Roth IRA Contributions and Low-Income
Roth IRA contributions are not tax-deductible. They are made with after-tax dollars. However, lower- and moderate-income taxpayers may qualify for the Saver’s Credit.
This tax break allows for a tax credit of between 10% and 50% for the amount contributed to a Roth IRA. Depending on the filing status, adjusted gross income (AGI), and Roth IRA contribution, the credit can be up to $2,000.
For the tax year 2021, the top-end income limits are $66,000 for those married filing jointly, $49,500 for head-of-household filers, and $33,000 for single taxpayers.
For the tax year 2022, the top-end income limits are $68,000 for those married filing jointly, $51,000 for head-of-household filers, and $34,000 for single taxpayers.
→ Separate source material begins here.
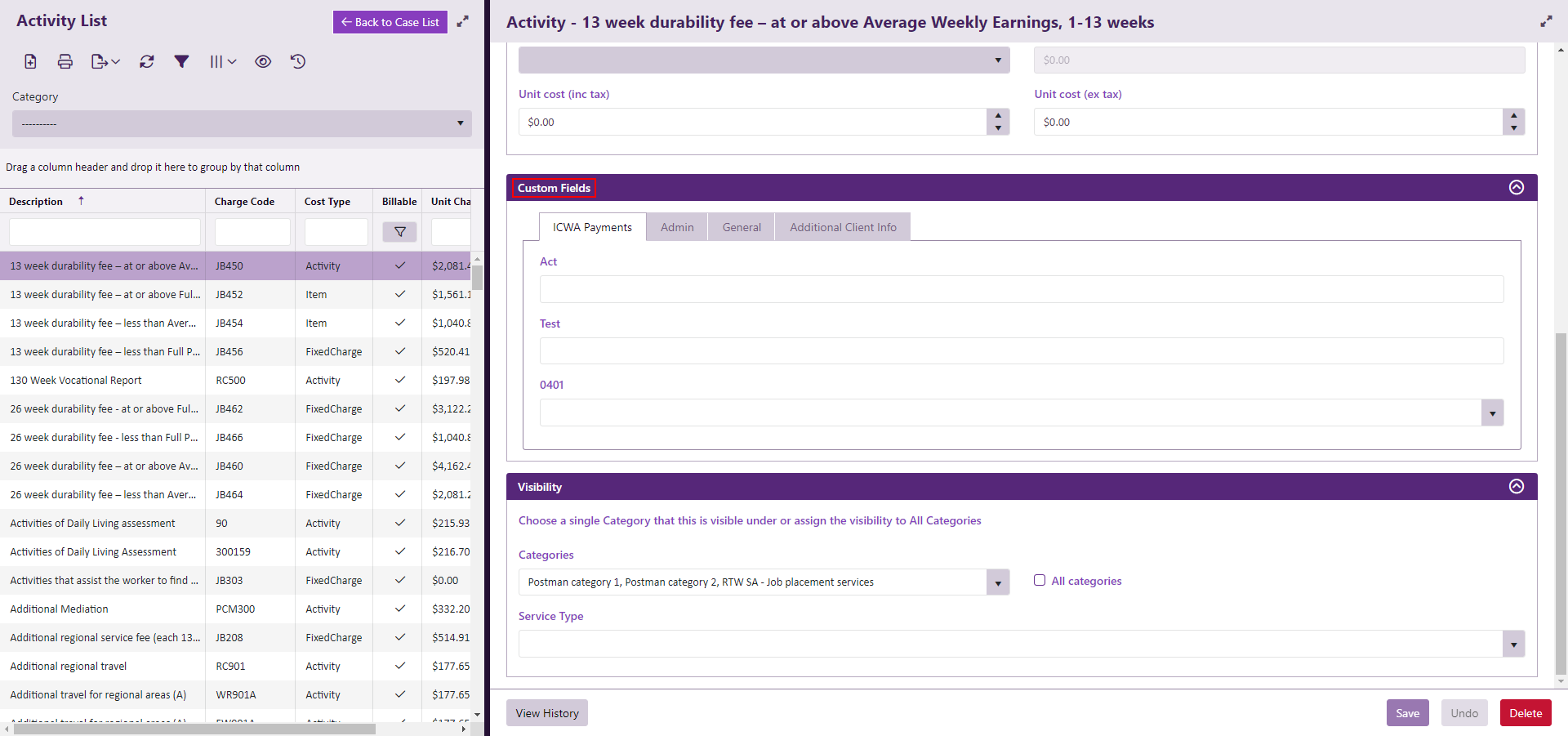Switch to the Admin tab
The height and width of the screenshot is (736, 1568).
(677, 227)
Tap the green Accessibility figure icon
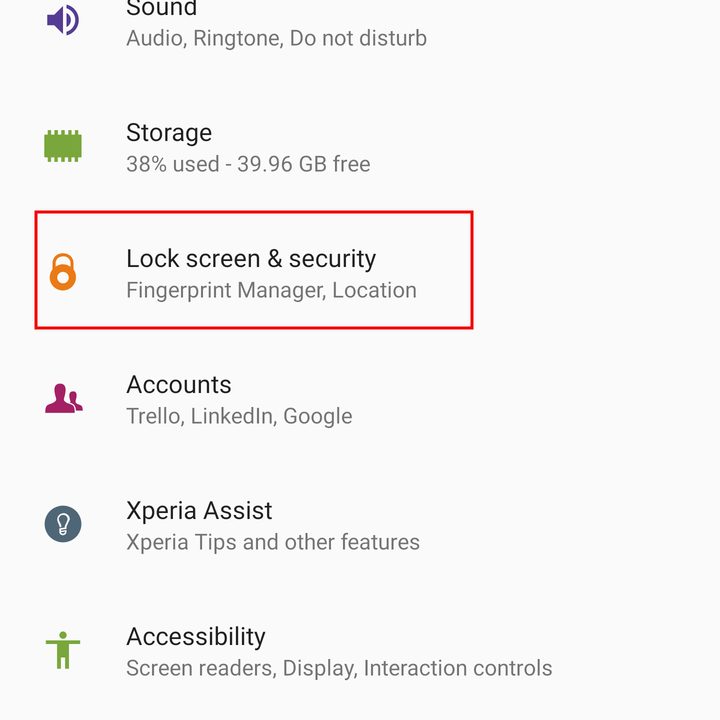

Withdrawals and the CARES Act
This hardship withdrawal was allowed for those economically affected by the pandemic. The account holder has three years to pay taxes owed on withdrawals versus having to pay them in the current year. In addition, the withdrawals can be repaid, and no taxes owed. The repayment amount doesn’t count toward the contribution limit.
What Is Modified Adjusted Gross Income?
Modified adjusted gross income, or MAGI, is your adjusted gross income minus certain allowable deductions and tax penalties. The IRS uses your MAGI to determine whether you qualify for certain tax benefits. Your MAGI must be below specified limits, set by the IRS, in order to contribute to a Roth IRA, for example.
Can You Be Too Old to Contribute to a Roth IRA?
There is no age limit to opening and contributing to a Roth IRA. There used to be an age limit of 70½ for contributing to a traditional IRA, but that was done away with by the SECURE Act of 2019.
How Much Can You Contribute to a Roth IRA in 2021?
You can contribute up to $6,000, or $7,000 if you are 50 or older. But your tax filing status and modified adjusted gross income may limit the amount that you can contribute.